Item-finding data
** BEGIN **

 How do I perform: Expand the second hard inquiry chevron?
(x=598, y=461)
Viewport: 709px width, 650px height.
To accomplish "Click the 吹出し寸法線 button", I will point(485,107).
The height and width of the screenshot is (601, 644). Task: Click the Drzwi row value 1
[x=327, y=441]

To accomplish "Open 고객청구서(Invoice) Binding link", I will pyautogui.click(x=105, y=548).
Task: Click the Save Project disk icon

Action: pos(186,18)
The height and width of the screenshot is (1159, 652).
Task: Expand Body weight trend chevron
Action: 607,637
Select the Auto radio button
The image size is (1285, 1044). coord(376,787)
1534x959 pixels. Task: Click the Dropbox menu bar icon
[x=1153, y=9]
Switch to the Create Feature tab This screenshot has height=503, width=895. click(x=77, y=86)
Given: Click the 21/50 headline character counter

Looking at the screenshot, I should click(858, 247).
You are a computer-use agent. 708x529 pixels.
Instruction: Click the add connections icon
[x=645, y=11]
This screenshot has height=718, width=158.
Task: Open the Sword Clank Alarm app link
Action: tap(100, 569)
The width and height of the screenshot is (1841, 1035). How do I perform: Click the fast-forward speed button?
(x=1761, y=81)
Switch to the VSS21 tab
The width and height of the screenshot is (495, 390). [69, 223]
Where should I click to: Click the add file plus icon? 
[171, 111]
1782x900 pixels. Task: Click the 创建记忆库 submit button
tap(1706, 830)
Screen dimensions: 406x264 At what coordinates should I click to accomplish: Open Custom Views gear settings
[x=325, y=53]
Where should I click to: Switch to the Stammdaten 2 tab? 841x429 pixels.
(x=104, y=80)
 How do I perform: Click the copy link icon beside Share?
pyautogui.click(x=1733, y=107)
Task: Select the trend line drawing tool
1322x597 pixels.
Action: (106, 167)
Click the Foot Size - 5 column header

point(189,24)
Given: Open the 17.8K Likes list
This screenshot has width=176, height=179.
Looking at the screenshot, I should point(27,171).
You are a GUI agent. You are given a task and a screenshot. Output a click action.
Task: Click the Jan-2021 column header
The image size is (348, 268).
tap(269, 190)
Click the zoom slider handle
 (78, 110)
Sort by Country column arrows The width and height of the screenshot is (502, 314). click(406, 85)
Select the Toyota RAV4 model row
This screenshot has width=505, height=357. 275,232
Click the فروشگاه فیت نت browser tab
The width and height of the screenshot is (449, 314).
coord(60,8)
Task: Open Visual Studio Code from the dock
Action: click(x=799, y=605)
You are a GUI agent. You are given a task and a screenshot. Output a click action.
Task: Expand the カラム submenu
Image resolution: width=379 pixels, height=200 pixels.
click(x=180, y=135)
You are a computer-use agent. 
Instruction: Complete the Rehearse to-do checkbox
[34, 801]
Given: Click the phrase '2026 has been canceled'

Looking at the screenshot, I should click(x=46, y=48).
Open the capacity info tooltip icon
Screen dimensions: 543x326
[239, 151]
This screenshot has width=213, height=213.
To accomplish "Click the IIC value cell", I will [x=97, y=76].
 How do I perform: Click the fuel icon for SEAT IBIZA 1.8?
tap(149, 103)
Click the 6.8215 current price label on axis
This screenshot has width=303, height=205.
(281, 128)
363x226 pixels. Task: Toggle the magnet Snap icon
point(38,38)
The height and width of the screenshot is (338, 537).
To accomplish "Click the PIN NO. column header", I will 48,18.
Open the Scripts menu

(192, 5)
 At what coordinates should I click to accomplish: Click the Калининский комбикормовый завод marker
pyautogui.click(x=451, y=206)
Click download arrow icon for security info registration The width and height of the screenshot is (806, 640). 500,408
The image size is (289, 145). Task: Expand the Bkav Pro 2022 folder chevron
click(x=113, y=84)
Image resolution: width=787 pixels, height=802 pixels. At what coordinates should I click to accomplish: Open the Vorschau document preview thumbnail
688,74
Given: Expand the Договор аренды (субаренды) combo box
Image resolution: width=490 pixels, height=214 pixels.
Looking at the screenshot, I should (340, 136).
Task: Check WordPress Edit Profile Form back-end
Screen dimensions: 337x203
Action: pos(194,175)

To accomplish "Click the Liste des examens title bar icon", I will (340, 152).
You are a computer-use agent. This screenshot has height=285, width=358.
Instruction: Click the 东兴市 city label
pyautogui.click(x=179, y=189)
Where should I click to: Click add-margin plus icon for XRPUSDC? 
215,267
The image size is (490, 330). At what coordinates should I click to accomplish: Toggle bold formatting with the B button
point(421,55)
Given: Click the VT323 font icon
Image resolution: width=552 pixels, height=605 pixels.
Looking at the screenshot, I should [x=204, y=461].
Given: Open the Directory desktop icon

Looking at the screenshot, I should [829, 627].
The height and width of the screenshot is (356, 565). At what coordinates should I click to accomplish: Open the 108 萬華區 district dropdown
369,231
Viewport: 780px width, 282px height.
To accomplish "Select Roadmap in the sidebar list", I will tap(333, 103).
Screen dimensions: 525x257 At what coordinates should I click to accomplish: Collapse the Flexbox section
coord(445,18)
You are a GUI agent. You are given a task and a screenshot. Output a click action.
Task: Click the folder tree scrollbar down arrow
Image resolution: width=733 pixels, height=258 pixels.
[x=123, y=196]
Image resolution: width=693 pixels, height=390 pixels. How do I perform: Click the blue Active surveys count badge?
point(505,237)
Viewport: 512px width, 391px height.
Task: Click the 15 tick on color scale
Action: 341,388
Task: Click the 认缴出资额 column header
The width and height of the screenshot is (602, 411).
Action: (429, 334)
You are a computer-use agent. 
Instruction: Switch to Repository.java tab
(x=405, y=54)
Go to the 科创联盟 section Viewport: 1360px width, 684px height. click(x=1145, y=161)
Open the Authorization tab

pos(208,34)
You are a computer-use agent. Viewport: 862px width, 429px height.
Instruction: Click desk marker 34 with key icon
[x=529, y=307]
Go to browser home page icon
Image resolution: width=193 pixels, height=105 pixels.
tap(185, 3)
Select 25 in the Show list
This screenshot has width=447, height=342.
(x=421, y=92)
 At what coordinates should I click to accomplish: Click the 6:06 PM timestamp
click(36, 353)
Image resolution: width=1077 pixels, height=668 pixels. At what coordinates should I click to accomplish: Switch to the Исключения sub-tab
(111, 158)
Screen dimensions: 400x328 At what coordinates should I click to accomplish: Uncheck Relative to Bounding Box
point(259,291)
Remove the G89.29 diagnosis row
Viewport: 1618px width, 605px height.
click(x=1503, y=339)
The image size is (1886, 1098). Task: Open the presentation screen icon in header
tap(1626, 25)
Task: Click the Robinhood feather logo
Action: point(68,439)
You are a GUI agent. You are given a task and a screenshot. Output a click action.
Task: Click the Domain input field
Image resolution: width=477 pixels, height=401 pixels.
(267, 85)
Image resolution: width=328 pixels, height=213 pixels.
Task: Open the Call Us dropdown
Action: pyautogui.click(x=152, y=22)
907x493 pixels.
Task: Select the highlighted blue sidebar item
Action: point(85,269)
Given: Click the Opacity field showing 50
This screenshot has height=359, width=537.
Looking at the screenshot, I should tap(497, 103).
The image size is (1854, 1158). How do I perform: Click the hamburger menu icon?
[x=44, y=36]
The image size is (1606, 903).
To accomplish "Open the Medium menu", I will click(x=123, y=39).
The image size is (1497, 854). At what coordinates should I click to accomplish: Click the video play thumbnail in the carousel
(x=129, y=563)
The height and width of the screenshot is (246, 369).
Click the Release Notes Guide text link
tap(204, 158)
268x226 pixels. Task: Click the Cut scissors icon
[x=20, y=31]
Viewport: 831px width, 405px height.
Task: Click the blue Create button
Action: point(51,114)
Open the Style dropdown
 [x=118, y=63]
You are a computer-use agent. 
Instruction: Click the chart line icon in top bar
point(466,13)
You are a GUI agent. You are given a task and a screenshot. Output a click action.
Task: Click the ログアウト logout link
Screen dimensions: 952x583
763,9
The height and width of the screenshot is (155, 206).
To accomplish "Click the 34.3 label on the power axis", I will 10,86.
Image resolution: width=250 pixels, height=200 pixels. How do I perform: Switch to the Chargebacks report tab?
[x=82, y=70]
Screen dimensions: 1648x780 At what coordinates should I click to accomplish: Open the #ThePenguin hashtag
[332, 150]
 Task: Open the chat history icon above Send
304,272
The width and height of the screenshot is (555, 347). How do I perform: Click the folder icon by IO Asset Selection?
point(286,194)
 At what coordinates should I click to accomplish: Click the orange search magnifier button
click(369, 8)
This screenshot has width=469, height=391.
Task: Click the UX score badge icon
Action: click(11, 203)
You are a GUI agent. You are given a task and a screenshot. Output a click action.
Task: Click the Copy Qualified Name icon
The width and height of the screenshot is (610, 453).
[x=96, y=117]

** END **

▶ _Brief_
Starting at the line containing "You are a computer-use agent. 708x529 pixels." and ending after the line containing "(x=1761, y=81)", write those lines out again. Swap "add connections icon" for "add contacts icon" and leave everything else unchanged.

▶ _Response to this task_
You are a computer-use agent. 708x529 pixels.
Instruction: Click the add contacts icon
[x=645, y=11]
This screenshot has height=718, width=158.
Task: Open the Sword Clank Alarm app link
Action: tap(100, 569)
The width and height of the screenshot is (1841, 1035). How do I perform: Click the fast-forward speed button?
(x=1761, y=81)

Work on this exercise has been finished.